Inquiries received by Consumer Hotline on COVID-19 Vaccine Fraud (3): Risky to easily respond to message related to COVID-19 vaccination!
In order to provide consultation for consumers who have faced trouble with fraud or fraudulent sales capitalizing on COVID-19 vaccination, NCAC established the Consumer Hotline on COVID-19 Vaccine Fraud on February 15, 2021.
The Consumer Hotline on COVID-19 Vaccine Fraud has received inquiries and complaints about vaccine fraud (e.g. phone call from someone pretending to be a municipal or public official, suspicious SMS related to vaccine registration). After making an appointment for COVID-19 vaccination, some consumers tend to think messages from a self-claimed municipal official are about COVID-19 vaccination and respond to an unexpected phone call or visitor. In order to prevent consumers from suffering damage, NCAC would like to share some trouble cases and advice for consumers.
Cases suspicious of vaccine fraud
- I received a suspicious phone call asking details of reservation at a large-scale vaccination venue.
- I received an SMS saying "accepting vaccine registration".
- I made an appointment for vaccination online, but I am worried that I might have accessed a fake website.
Advice for consumers
Care should be taken when receiving a phone call or SMS related to COVID-19 vaccination.

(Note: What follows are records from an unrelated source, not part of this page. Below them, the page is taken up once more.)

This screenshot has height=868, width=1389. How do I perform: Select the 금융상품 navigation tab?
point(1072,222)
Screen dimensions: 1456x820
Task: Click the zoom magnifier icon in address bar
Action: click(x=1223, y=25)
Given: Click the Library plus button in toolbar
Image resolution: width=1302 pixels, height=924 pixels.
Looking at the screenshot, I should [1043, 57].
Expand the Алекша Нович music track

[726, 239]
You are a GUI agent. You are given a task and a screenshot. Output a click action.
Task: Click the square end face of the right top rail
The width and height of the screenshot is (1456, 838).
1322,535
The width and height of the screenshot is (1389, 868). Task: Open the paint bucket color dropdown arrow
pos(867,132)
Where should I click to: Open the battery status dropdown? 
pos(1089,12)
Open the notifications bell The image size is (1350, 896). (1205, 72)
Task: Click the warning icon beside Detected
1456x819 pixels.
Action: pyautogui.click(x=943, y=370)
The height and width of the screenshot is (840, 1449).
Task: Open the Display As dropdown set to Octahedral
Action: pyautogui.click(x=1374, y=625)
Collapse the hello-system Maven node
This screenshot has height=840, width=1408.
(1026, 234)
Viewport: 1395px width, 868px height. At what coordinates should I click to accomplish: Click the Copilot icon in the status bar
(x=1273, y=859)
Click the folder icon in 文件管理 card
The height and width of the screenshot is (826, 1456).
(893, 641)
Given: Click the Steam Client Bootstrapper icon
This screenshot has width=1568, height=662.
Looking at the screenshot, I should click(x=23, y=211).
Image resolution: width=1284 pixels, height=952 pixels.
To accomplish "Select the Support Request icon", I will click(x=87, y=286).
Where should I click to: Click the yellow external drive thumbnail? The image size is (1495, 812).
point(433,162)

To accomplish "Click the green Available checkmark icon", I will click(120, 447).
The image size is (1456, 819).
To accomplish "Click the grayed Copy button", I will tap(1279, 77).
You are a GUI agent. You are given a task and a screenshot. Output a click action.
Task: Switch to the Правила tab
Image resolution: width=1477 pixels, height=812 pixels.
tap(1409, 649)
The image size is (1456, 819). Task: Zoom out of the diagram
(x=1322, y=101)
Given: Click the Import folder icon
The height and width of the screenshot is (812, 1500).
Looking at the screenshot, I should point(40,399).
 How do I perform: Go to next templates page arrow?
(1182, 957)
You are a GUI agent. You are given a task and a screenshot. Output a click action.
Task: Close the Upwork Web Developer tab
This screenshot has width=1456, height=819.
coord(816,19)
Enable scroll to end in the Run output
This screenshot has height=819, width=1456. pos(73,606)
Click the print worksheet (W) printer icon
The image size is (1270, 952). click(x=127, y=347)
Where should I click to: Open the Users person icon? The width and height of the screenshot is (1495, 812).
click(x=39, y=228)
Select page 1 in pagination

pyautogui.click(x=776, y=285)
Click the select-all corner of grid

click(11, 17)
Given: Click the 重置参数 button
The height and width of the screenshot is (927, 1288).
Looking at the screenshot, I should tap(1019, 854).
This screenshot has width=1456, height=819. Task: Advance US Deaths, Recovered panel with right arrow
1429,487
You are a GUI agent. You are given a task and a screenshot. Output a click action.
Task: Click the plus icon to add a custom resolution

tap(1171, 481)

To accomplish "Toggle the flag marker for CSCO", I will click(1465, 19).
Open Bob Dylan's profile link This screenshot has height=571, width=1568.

In case of an unexpected phone call or visit from a self-claimed public official, check contact information on an official website or PR magazine of the public body concerned to make an inquiry about the matter.
Furthermore, URLs written on an SMS from an unknown number may lead to a fraudulent website. Never tap or click such links.
The COVID-19 vaccination is free of charge. Neither national nor municipal administrative bodies demand money and personal information for COVID-19 vaccination via telephone, email, etc.